LESETEXT
Betrachtungstext: 13. Woche im Jahreskreis – Donnerstag

Die Freunde des Gelähmten – Wahre Freundschaft ist etwas an sich Gutes – Das Feld für eine Freundschaft vorbereiten

„BEI DER gegenwärtigen Situation der Glaubensverkündigung ist es wichtiger denn je, dem persönlichen Kontakt Priorität einzuräumen. Die Beziehung steht im Mittelpunkt des apostolischen Wirkens. Darauf stieß der heilige Josefmaria bereits in den Berichten des Evangeliums“1, so schreibt der Prälat des Opus Dei. Matthäus legt uns heute eine Geschichte echter Freundschaft vor. Mehrere Freunde eines Gelähmten sind gemeinsam bemüht, diesen  weil sie ihn liebten und einen großen Glauben hatten –, zu Jesus zu bringen, damit er ihn heile. Den Meister bewegt diese Geste. Darum wird er nicht nur das leibliche Gebrechen heilen, sondern sagte, als er ihren Glauben sah, zu dem Gelähmten: Hab Vertrauen, mein Sohn, deine Sünden sind dir vergeben! (Mt 9,2).

Gemäß dem Bericht des heiligen Markus war der Herr von so vielen Menschen umgeben, dass die Freunde nicht zu ihm vordringen konnten. Kein Grund, klein beizugeben. Entschlossen und kühn entschieden sie, das Dach des Hauses zu besteigen und die Liege mit dem Gelähmten durch eine Luke, die sie freilegen würden, vor Jesus hinunterzulassen. Man kann sich die Überraschung der Anwesenden vorstellen. Verblüfft beobachteten sie, wie das Dach geöffnet wurde und die Liege herunterschwebte. Die Operation hat wohl nicht jedem zugesagt, am wenigsten den Hausbesitzern oder jenen, die lange vor der Türe gewartet hatten, um eingelassen zu werden. Doch die Freundschaft der Männer war stärker. Mit der Sicherheit und Freiheit der Liebe handelten sie im Interesse ihres notleidenden Freundes, auch wenn sie dabei aus dem Rahmen fielen.

BEREITGESTELLTES MATERIAL
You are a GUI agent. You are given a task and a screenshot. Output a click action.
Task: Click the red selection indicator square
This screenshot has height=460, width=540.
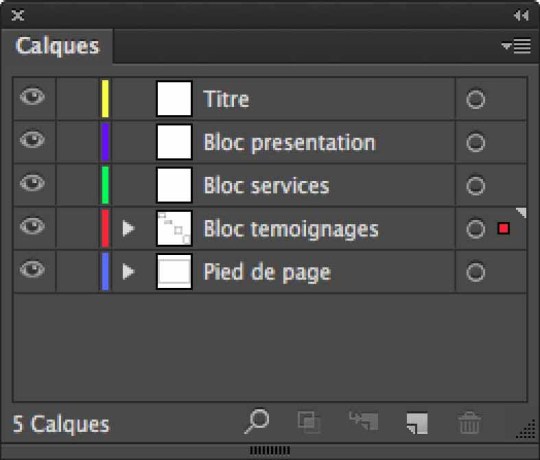(503, 228)
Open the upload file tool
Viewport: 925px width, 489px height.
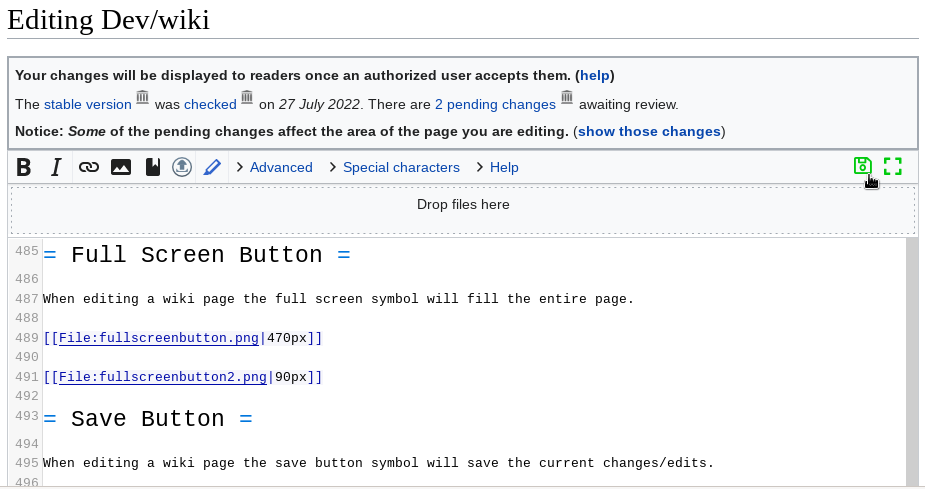pos(182,167)
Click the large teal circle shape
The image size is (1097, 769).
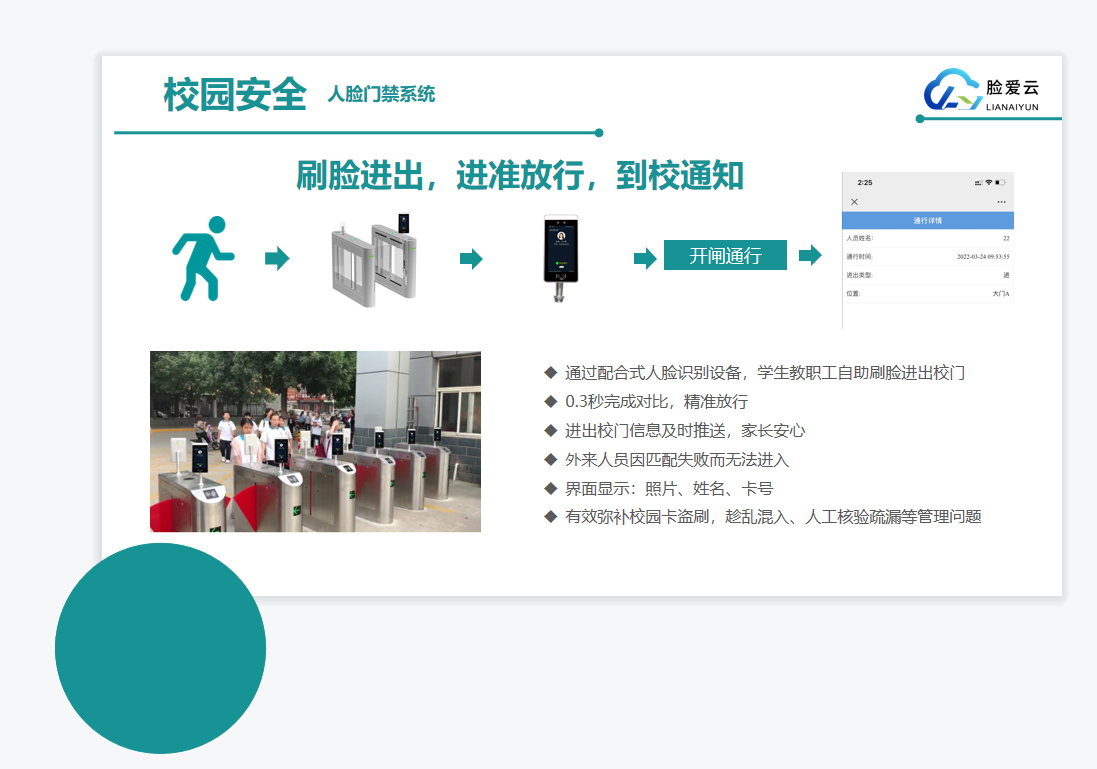(x=160, y=648)
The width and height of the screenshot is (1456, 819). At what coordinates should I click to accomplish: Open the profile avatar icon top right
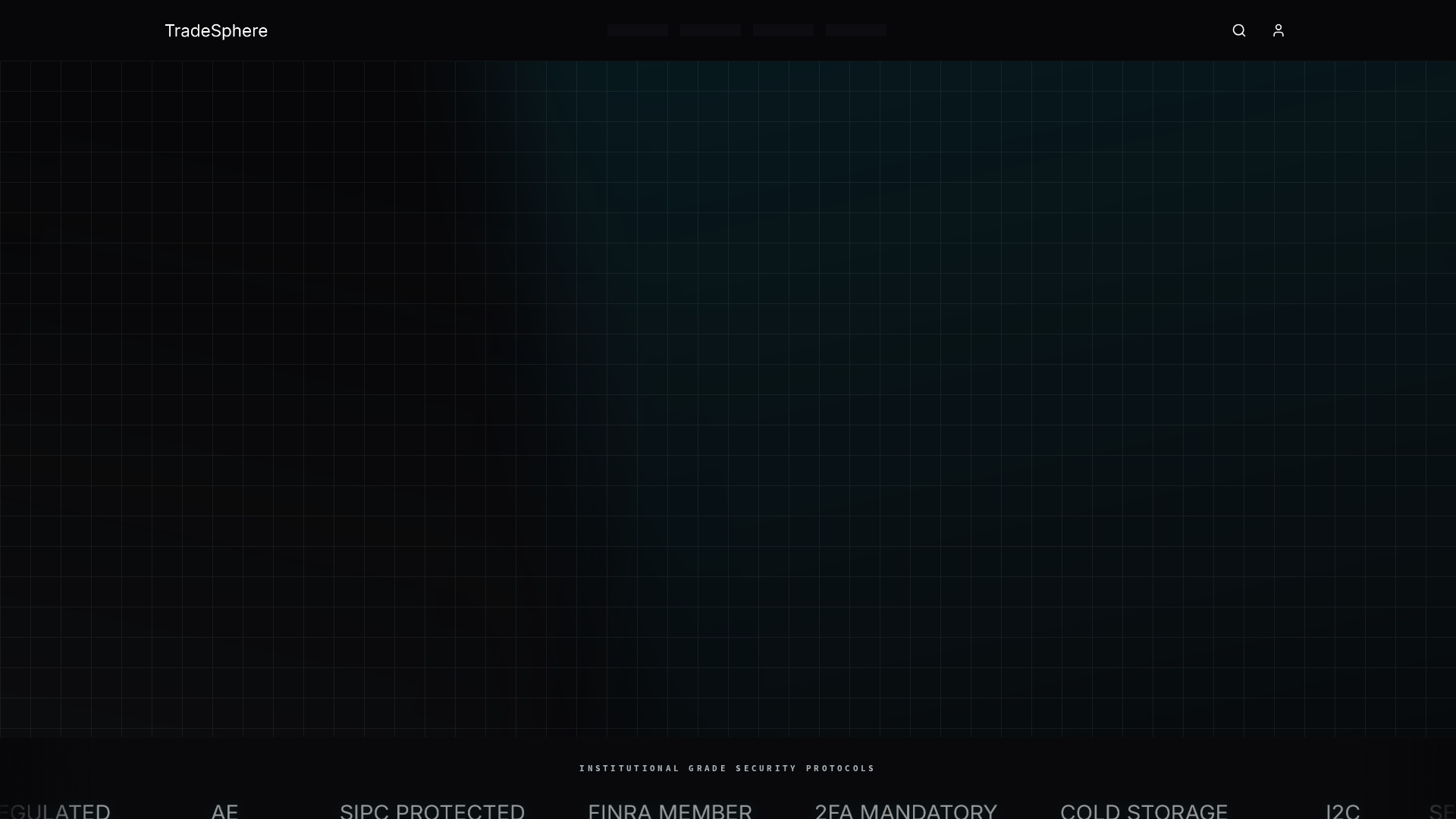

KURZE AUFGABE
Wohin stiegen die Freunde des Gelähmten laut dem Lesetext, weil sie wegen der vielen Menschen nicht zu Jesus kamen?

ANTWORT ZUR AUFGABE
Sie stiegen auf das Dach des Hauses.